The reason Hal Winer named his gorgeous new Ossining, N.Y., recording room BiCoastal Music (www.bicoastalmusic.com) may have to do with the long road he followed — from New York to L.A. and back — to make it happen. “In the ’70s, my father got an investment opportunity in a jingle house in New York City,” Winer recalls. “I had been playing music since I was a kid, I went to see the studio and I was done — I had to own a recording studio.”
Cocktail time at BiCoastal. L-R: Mick Guzauski, Ben Parris, Rob Thomas, Neil Dorfsman, Daryl Bornstein, Hal Winer and Joy Rose.
Photo: Sean Smith
Winer developed his skills as an audio engineer and went on to land an internship at a New York studio, but he quickly grew frustrated with making coffee instead of music. His next stop was L.A. for more of the same, leading to a detour as a union set painter in Hollywood, and then back to New York City for a stint in the family business. When an opportunity to cash out came, Winer jumped on it, and in 1997 got the Ossining property, which is 40 minutes from Midtown by train.
The first incarnation of BiCoastal paid Winer back handsomely, landing him two Grammy nominations for his first label project there, Reunion (2001), by jazz guitar great Jack Wilkins. “As a result, it became known as a jazz place, but it got too small after a couple of years,” Winer says. “So I decided to make the studio bigger. I sent out a mini-bulk e-mail to various acousticians and designers, telling them what I do, that I didn’t have much cash and that I needed help in making this place work. Russ Berger [of Russ Berger Design Group] called me the next day, and we just hit it off.

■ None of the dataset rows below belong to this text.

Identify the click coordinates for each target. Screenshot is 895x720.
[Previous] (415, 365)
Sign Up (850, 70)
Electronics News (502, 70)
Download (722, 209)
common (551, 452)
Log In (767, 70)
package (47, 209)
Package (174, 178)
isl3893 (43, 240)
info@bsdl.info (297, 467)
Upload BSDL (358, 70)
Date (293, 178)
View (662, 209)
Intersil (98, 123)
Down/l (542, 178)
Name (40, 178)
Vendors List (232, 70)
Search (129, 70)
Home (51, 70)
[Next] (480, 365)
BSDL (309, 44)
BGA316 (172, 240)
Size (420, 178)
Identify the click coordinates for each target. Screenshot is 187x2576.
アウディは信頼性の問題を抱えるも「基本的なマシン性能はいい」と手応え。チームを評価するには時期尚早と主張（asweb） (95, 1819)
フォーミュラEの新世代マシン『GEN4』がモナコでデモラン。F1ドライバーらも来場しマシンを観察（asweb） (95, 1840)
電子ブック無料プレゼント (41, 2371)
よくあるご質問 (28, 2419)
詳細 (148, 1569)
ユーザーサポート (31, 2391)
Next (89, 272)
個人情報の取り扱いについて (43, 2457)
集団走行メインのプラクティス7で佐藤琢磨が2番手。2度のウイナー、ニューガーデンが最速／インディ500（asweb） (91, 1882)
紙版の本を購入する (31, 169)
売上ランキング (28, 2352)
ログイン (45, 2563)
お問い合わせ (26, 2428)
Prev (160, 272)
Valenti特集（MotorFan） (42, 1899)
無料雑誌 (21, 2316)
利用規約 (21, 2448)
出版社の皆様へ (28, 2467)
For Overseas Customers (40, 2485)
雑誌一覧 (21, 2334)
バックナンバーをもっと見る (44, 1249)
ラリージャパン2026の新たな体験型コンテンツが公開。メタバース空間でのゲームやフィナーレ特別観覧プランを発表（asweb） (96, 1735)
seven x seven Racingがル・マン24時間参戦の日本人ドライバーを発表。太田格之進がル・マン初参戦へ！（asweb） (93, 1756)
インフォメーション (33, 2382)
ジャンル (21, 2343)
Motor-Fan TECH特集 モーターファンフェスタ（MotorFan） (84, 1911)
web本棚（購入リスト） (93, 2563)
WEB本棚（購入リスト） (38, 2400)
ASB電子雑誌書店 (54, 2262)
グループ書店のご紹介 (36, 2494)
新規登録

“At first, I just wanted a bigger place for my own work, but Russ felt my idea was right for the current industry climate — that I could expand and cater to freelance clients,” Winer continues. “The record industry was a mess, big city studios were having a lot of trouble at the time and the overhead up here was much lower than it was in New York City. On the creative side, I was close enough to the city to still be a player, but far enough away so that artists could feel like they were getting away.”
The newly expanded facility brings a seriously elevated dimension to the just-upstate recording scene of Westchester County. It starts with the warm, open and natural-sounding 25×30-foot live room with 22-foot ceiling. “It’s got a very smooth and natural decay,” he says. “Russ calls it a loosely coupled space: Everything below the soffit is diffuse and absorptive; everything above is live and reflective; and the pairing results in a room that’s very easy to work in. In a typical month, I’ll host woodwinds from the New York Philharmonic, an acoustic jazz trio and a rock drums session. The natural room ambience works with all of them, and clients come here because of it. Add that to rooms with natural daylight, and you’ve got a very pleasant experience.”
While everything’s Zen in the live room, BiCoastal’s ergonomic control room bristles with up-to-the-minute technology. At the center of the Pro Tools HD and 5.1 surround-equipped room is an SSL C200 with plenty of I/O and Pro Tools control from its surface. “The C200 sounds great, it’s easy to use and I can turn projects around in 30 seconds,” Winer says. “When it comes to the outboard gear, I thought it was best to give engineers a selection of mic pre’s, so we have units by Daking, Manley, Chandler, Vintech and Millennia. We also have a nice selection of vintage squashers and effects: TC Electronic, Lexicon, Daking, Universal Audio, Empirical Labs, Pendulum and Eventide, among others.”
When it came to selecting the right gear for critical listening, Winer found himself facing a dilemma. “I called all the engineers I knew and I couldn’t get two of them to agree on a brand of monitors they liked. It was important to have mains that people could actually use. So Russ suggested that I come to Dallas and listen to his Precision Kinetics custom monitors. I was totally impressed. The speakers are not fatiguing in any way, and they’re extremely smooth, accurate and revealing. For 5.1 work, we also have an extra pair of surrounds permanently mounted behind the producer’s desk to ensure that the producer will get an image similar to the engineer’s behind the console. The room is a wonderful listening environment, and the monitors make for mixes that translate very well.”
With recent clients Rob Thomas, Matt Serletic, Neil Dorfsman, Mick Guzauski, Jay Newland, Daryl Bornstein, Scott Hull, Gary Tole, Bob Mintzer and David Sancious, word is getting around about this oasis. As for Winer, he knows he’s definitely found a home. “It’s about listening for me,” he says. “It still gives me goose bumps to sit down in front of the console and listen to an amazing mix.”
David Weiss is Mix’s New York editor.